> PASSAGE FOR REVIEW
CSE 421 Assignment #5
Spring 2016

Due: Friday, May 13, 2016.

Reading Assignment: Kleinberg and Tardos Chapter 7 (sections 7.1, 7.2, 7.3, 7.5, 7.6, 7.11).

Problems: (see the Grading Guidelines before answering)


  1. Kleinberg and Tardos, Chapter 6, Problem 12, pages 323-324.

  2. Kleinberg and Tardos, Chapter 6, Problem 13, page 324.

  3. When people type, they are much more likely to transpose two adjacent characters rather than insert, delete, or change them. Suppose that there is a cost 1 per transposition, cost 2 for either an insertion or deletion and cost eab with 1< eab for typing an a instead of a b. (The likelihood of a mistyped character depends on how far apart the characters are on the keyboard.) Each character can be involved in only one transposition. (For example, changin $abc$ to $bac$ costs 1 transposition, but changing it to $bca$ could not be done using two transpositions and would instead require substitutions or insertions and deletions. Clarification: if symbols participate in a transposition then they must remain consecutive and unchanged in the modified string. Design an algorithm to compute the edit distance between two strings under this measure and determine the sequence of errors needed to achieve this distance.

  4. Kleinberg and Tardos, Chapter 7, Problem 5, page 416.

> ACTION ITEM
Say whether each statement agrees with the CSE 421 assignment, giving yes or no and quoting the words of the assignment that decide it.
1. The assignment is due on Friday, May 13, 2016.
2. The reading covers every section of Kleinberg and Tardos Chapter 7.
3. In the third problem, an insertion costs less than a transposition.

> THE DATA
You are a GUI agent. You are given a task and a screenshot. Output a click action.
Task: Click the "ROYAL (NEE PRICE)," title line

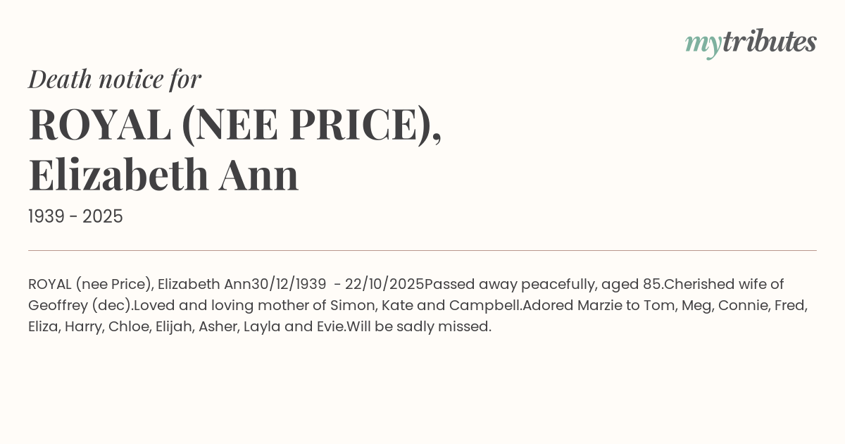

> ANSWER SECTION
1. Yes: "Due: Friday, May 13, 2016."
2. No: "Kleinberg and Tardos Chapter 7 (sections 7.1, 7.2, 7.3, 7.5, 7.6, 7.11)."
3. No: "there is a cost 1 per transposition, cost 2 for either an insertion or deletion"